# What you need to do
In the entries below, find the line with "The width and height of the screenshot is (600, 378)." and print exactly every line from there up to and including the line with "Task: Open the Розділ section dropdown", with no other lines.

[Records excerpted from a collection]
|---|
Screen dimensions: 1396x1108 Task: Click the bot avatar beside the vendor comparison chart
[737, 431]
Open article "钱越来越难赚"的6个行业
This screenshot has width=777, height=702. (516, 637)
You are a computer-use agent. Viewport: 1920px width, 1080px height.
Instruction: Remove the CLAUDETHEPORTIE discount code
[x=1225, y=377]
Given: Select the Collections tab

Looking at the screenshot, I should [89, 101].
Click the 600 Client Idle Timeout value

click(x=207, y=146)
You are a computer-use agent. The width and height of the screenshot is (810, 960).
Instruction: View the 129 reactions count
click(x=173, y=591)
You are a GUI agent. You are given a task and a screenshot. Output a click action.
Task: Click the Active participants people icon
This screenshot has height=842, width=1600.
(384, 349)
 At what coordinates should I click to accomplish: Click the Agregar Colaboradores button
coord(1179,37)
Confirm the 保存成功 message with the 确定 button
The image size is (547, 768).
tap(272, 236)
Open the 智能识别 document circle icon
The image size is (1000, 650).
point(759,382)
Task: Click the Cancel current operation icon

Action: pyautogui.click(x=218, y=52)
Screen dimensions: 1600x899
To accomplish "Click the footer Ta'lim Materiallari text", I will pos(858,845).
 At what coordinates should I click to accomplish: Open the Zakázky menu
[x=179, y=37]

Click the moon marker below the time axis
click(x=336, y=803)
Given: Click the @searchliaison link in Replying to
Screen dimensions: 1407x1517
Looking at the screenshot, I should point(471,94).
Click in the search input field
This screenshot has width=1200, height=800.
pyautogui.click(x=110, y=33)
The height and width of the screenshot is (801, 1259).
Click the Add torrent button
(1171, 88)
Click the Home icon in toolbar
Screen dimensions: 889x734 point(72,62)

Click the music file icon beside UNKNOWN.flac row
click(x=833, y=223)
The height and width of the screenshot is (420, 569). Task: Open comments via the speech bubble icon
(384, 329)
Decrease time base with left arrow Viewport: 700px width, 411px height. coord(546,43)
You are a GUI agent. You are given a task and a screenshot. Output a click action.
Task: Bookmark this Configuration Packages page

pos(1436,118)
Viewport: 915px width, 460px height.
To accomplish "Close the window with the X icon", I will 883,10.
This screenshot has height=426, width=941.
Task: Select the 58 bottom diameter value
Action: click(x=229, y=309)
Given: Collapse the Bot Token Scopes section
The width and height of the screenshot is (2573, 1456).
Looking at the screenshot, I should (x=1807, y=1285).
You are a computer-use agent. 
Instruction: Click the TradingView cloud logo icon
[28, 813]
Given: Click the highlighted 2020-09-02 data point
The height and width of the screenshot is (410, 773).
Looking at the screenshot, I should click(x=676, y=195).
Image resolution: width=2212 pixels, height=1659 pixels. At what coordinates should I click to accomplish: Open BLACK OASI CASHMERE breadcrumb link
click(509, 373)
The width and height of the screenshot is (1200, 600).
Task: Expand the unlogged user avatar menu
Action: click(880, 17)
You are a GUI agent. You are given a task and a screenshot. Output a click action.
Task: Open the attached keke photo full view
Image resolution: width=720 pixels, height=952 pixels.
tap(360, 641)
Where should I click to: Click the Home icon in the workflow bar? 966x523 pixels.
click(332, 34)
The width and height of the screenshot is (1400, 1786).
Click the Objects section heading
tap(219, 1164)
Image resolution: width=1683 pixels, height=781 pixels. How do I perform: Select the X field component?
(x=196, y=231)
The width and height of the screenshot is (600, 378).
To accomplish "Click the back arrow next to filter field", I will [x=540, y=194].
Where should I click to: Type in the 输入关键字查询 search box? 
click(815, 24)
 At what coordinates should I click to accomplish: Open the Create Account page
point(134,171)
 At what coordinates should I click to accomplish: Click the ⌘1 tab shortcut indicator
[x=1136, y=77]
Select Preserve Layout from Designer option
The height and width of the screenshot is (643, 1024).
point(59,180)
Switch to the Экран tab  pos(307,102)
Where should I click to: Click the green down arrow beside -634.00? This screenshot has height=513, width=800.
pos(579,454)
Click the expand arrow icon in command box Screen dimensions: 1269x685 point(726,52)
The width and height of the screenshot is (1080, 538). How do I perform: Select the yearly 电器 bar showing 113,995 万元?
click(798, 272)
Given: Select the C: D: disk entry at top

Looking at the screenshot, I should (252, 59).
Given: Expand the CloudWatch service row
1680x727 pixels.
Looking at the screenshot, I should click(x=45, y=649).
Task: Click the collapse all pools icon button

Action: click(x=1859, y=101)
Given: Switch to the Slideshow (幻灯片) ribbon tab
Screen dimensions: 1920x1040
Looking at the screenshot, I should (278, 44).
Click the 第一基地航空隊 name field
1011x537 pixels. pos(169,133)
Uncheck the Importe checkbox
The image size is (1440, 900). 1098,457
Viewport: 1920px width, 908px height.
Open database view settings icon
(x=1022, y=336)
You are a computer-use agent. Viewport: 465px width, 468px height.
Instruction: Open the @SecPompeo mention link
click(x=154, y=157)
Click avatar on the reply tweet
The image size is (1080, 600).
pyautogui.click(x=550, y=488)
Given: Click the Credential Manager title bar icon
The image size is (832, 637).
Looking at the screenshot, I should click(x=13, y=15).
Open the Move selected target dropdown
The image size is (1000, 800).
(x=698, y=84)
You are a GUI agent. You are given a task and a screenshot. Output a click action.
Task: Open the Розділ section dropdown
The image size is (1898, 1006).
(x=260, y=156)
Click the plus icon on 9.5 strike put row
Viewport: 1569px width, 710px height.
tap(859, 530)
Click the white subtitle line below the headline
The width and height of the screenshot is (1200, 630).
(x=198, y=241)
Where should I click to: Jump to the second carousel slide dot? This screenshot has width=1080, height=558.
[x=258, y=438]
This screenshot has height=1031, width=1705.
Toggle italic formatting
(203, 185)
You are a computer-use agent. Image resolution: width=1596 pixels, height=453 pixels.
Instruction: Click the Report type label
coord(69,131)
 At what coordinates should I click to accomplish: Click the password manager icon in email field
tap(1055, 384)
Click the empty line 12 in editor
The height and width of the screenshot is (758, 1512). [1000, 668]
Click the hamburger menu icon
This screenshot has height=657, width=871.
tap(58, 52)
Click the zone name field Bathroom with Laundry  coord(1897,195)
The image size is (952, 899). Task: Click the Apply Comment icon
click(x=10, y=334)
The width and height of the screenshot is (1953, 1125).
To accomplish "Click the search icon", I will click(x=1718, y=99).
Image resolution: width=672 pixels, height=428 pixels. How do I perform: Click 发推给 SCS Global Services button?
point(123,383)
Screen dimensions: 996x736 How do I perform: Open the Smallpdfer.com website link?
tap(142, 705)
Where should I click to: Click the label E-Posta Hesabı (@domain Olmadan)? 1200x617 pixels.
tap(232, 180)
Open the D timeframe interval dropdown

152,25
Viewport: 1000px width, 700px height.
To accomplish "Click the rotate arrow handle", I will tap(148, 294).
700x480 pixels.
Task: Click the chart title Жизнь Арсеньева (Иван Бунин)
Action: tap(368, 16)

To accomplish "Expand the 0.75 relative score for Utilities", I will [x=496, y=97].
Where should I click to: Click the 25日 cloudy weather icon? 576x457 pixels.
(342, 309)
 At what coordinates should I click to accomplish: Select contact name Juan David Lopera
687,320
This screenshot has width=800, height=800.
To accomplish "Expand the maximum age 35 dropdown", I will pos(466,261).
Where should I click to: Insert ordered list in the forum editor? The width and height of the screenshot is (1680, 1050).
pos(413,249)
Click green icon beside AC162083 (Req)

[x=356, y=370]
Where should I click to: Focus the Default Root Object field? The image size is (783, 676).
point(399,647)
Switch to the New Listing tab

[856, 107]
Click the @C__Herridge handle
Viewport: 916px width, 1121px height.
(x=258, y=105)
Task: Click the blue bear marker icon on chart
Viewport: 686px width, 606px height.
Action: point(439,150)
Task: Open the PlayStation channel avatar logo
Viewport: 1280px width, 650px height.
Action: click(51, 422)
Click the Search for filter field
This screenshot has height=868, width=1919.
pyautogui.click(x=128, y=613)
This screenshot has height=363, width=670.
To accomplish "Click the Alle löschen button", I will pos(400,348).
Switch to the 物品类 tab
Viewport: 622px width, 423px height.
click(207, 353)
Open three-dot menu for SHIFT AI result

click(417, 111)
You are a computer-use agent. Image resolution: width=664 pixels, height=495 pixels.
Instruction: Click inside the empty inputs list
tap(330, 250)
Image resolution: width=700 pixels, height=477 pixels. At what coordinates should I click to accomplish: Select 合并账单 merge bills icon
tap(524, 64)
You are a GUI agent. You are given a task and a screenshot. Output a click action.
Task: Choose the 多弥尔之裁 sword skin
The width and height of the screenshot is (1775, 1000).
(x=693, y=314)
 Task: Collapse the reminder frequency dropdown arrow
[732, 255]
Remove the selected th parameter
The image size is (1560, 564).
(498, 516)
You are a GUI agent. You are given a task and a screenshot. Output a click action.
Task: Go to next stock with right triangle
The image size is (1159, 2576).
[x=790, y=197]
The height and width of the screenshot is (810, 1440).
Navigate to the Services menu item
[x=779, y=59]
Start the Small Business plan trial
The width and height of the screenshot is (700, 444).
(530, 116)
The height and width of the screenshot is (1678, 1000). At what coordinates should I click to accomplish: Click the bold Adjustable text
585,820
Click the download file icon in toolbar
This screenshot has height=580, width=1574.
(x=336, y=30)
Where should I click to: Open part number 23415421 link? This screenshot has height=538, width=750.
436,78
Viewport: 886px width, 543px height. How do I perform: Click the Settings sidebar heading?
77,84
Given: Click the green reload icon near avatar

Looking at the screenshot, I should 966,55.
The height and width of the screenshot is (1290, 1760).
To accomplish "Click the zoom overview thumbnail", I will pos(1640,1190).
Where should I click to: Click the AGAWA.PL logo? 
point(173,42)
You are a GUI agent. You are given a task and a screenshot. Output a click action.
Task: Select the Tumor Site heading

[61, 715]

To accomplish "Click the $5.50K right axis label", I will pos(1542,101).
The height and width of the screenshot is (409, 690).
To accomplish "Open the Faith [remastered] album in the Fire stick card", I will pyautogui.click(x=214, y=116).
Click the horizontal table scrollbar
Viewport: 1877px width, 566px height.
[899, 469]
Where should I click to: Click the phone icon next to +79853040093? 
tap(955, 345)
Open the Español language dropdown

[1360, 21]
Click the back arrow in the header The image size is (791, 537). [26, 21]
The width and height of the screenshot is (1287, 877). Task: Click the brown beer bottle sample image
|---|
# Written reply
The width and height of the screenshot is (600, 378).
To accomplish "Click the back arrow next to filter field", I will [x=540, y=194].
Where should I click to: Type in the 输入关键字查询 search box? 
click(815, 24)
 At what coordinates should I click to accomplish: Open the Create Account page
point(134,171)
 At what coordinates should I click to accomplish: Click the ⌘1 tab shortcut indicator
[x=1136, y=77]
Select Preserve Layout from Designer option
The height and width of the screenshot is (643, 1024).
point(59,180)
Switch to the Экран tab  pos(307,102)
Where should I click to: Click the green down arrow beside -634.00? This screenshot has height=513, width=800.
pos(579,454)
Click the expand arrow icon in command box Screen dimensions: 1269x685 point(726,52)
The width and height of the screenshot is (1080, 538). How do I perform: Select the yearly 电器 bar showing 113,995 万元?
click(798, 272)
Given: Select the C: D: disk entry at top

Looking at the screenshot, I should (252, 59).
Given: Expand the CloudWatch service row
1680x727 pixels.
Looking at the screenshot, I should click(x=45, y=649).
Task: Click the collapse all pools icon button

Action: click(x=1859, y=101)
Given: Switch to the Slideshow (幻灯片) ribbon tab
Screen dimensions: 1920x1040
Looking at the screenshot, I should (278, 44).
Click the 第一基地航空隊 name field
1011x537 pixels. pos(169,133)
Uncheck the Importe checkbox
The image size is (1440, 900). 1098,457
Viewport: 1920px width, 908px height.
Open database view settings icon
(x=1022, y=336)
You are a computer-use agent. Viewport: 465px width, 468px height.
Instruction: Open the @SecPompeo mention link
click(x=154, y=157)
Click avatar on the reply tweet
The image size is (1080, 600).
pyautogui.click(x=550, y=488)
Given: Click the Credential Manager title bar icon
The image size is (832, 637).
Looking at the screenshot, I should click(x=13, y=15).
Open the Move selected target dropdown
The image size is (1000, 800).
(x=698, y=84)
You are a GUI agent. You are given a task and a screenshot. Output a click action.
Task: Open the Розділ section dropdown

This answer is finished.